St. Raphael Schulen Heidelberg
Auch an den St. Raphael Schulen Heidelberg in Trägerschaft der Schulstiftung der Erzdiözese Freiburg sind die Themen Fairer Handel und Klimaschutz nicht mehr wegzudenken, spätestens seit 2004: Damals organisierte der Geographielehrer Johannes Schmid zum ersten Mal die Umweltprojekttage vor den Sommerferien, die seitdem fester Bestandteil des Schullebens sind. Aus der Motivation heraus, die Schöpfung zu bewahren, entwickelte sich an der katholischen Schule schnell der Wunsch, diesem wichtigen Thema mehr als nur einmal jährlich Zeit zu widmen. So wurde schon bald darauf eine Umwelt-AG gegründet, in der sich Schüler_innen wöchentlich austauschen konnten. Anfangs lag der Fokus dabei auf Energiesparen und Energieeffizienz, über Spenden konnte eine Photovoltaik-Anlage auf dem Schuldach finanziert werden. Mit der Zeit entwickelte sich aus der AG dann die Schülerfirma RaFAIRel, um Schulhefte aus recyceltem Papier sowie fair gehandelte Snacks an der Schule zu verkaufen. 2019 folgte schließlich auch die offizielle Anerkennung als Fairtrade-School. Doch was bedeutet das genau? Hierfür müssen einige Kritierien erfüllt sein: Es braucht ein Schulteam, in dem Schüler_innen, Eltern, Lehrer_innen und Schulleitung vertreten sind, um Treffen und Aktivitäten an der Schule zum Fairen Handel zu organisieren. Im sogenannten "Kompass" müssen die Ziele der gemeinsamen Arbeit festgehalten werden. Darüber hinaus sollen faire Produkte an der Schule verkauft werden und das Thema einen festen Platz in mindestens zwei Unterrichtsfächern erhalten. An den St. Raphael Schulen werden daher im Religions- und Geographieunterricht u.a. der Anbau von Bananen und Kakaobohnen, aber auch die Bedingungen in der globalisierten Textilindustrie kritisch behandelt.
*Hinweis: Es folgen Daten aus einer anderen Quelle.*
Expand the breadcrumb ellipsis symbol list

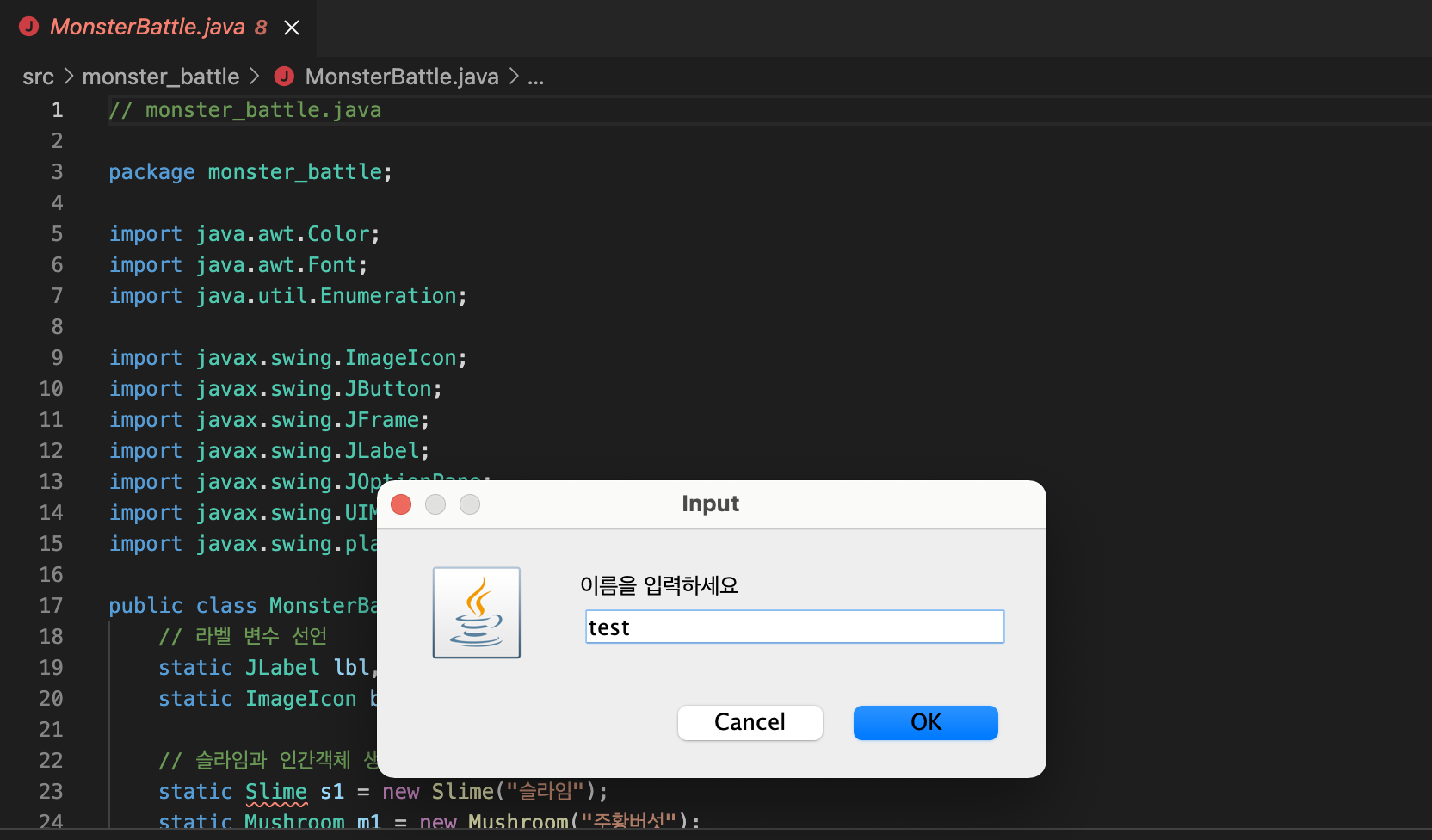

Zuletzt müssen im laufenden Schuljahr Aktionen zum Fairen Handel stattfinden, was z.B. über Fairtrade-Nikoläuse, Umweltprojekttage und mit einem Stand am Tag der offenen Tür umgesetzt wird.
Zur bereits erwähnten Schülerfirma-AG, die sich unter der Leitung von Johannes Schmid um den Pausenverkauf von fairen Produkten kümmert, kamen aufgrund der großen Nachfrage und der inhaltlichen Breite der Themen zuletzt noch zwei weitere AGs hinzu. Denn die Schüler_innen, so die Gemeinschaftskundelehrerin Julia Braunschädel, wollen nicht nur reden, sondern vor allem etwas tun. Die Fairtrade-AG plant unter ihrer Leitung daher verstärkt Aktionstage, wie z.B. letzten Herbst zum Thema Kakao im Rahmen der Fairtrade-Kampagne "Sweet Revolution". Und in der AG Klimaküche können Schüler_innen seit vergangenem Schuljahr umweltfreundliche Rezepte kennenlernen und ausprobieren. Somit engagieren sich insgesamt zur Zeit ca. 45 Schüler_innen in den drei AGs.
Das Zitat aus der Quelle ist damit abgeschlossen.